### TEXTO FORNECIDO

◇ ◇ ◇

Comparando as estimativas de dois ajustes Prais-Winsten e
Tobit, podemos dizer que os temas, no período, e controlando apenas
para a variável medindo a organização, não tiveram efeitos
significativos nas mobilizaçãoes dos dois países, o que é um
contrasenso, provando a necessidade da contextualização e do
controlo para demais vaiáveis. No caso português, os valores rondam
mesmo a insignificância estatística. Com isto queremos dizer que se
tivermos apenas em consideração as capacidades mobilizadoras das
organizações em ambos os países, a inclusão dos temas não
acrescenta valores palpáveis às suas associações
estatísticas com as intensidades verificadas nas mobilizações.

◇ ◇ ◇

### DADOS FORNECIDOS
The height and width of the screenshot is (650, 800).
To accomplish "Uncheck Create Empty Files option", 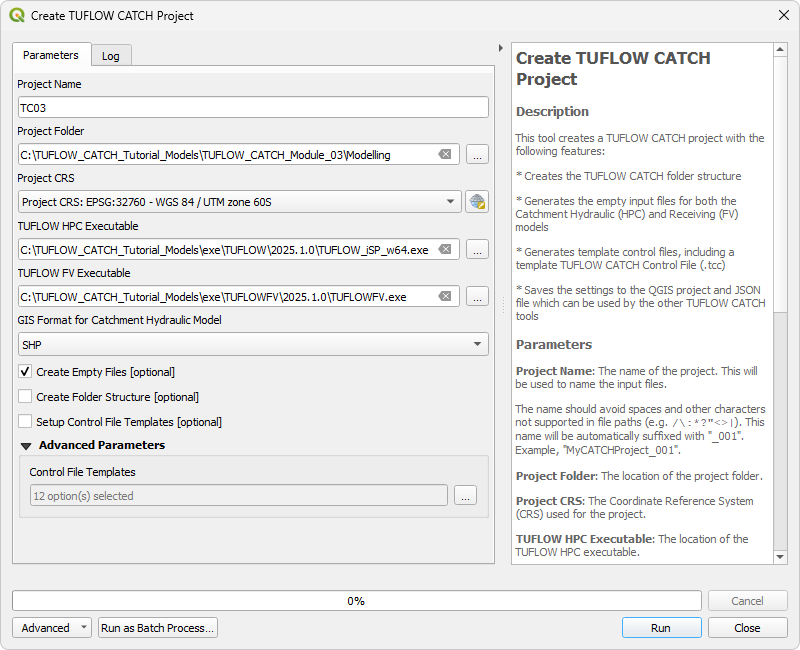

◇ ◇ ◇

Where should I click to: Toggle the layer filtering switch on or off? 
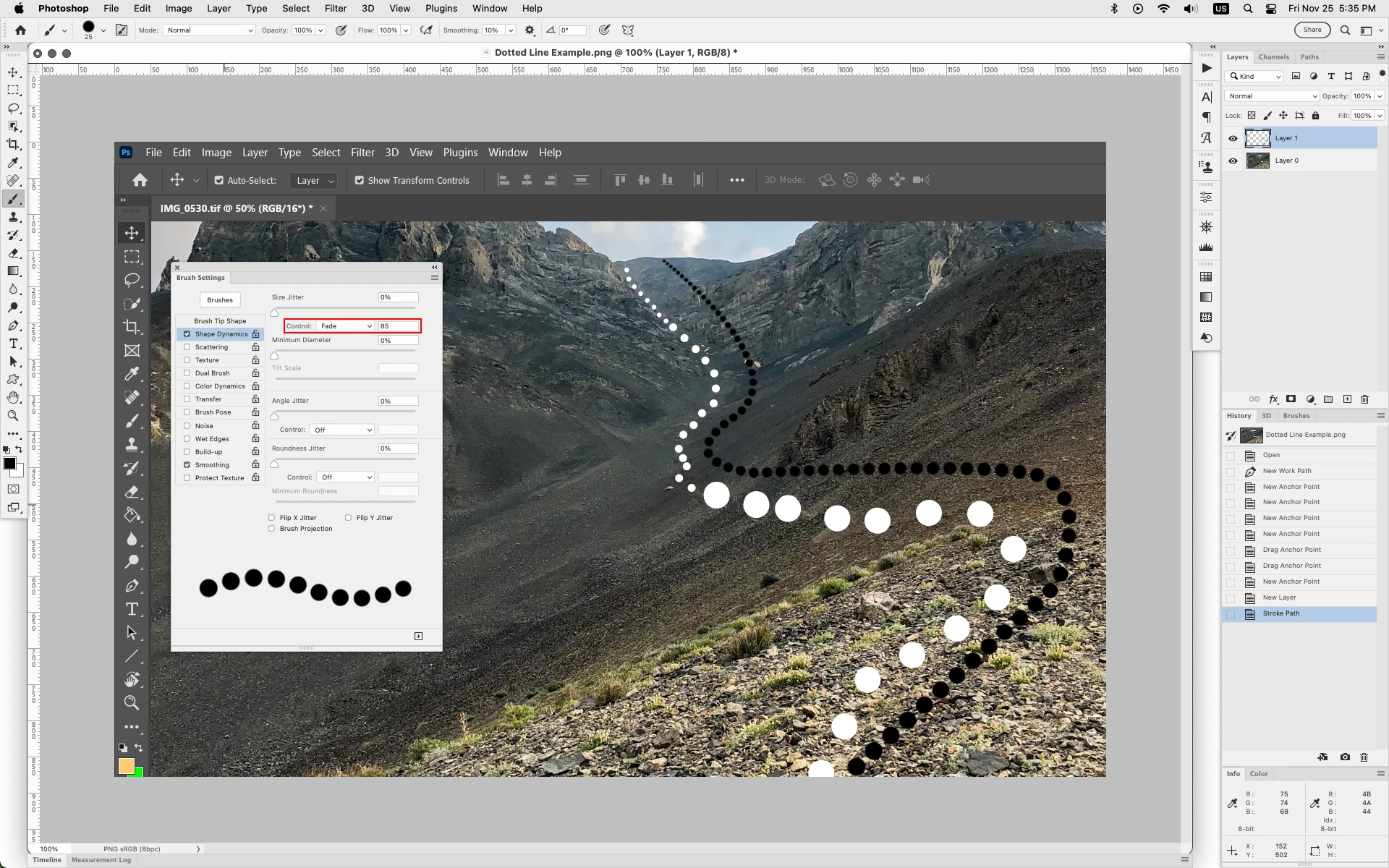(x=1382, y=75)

◇ ◇ ◇

### LISTA DE TAREFAS
• A. Indique, pela ordem em que surgem, todas as palavras do texto fornecido que terminam em "-ção".
• B. No texto fornecido, reescreva o trecho que começa em "Comparando as estimativas" e segue até "verificadas nas mobilizações.", substituindo "países" por "Estados".

### RESULTADOS POR TAREFA
• A. organização, contextualização, consideração

• B.
Comparando as estimativas de dois ajustes Prais-Winsten e
Tobit, podemos dizer que os temas, no período, e controlando apenas
para a variável medindo a organização, não tiveram efeitos
significativos nas mobilizaçãoes dos dois Estados, o que é um
contrasenso, provando a necessidade da contextualização e do
controlo para demais vaiáveis. No caso português, os valores rondam
mesmo a insignificância estatística. Com isto queremos dizer que se
tivermos apenas em consideração as capacidades mobilizadoras das
organizações em ambos os Estados, a inclusão dos temas não
acrescenta valores palpáveis às suas associações
estatísticas com as intensidades verificadas nas mobilizações.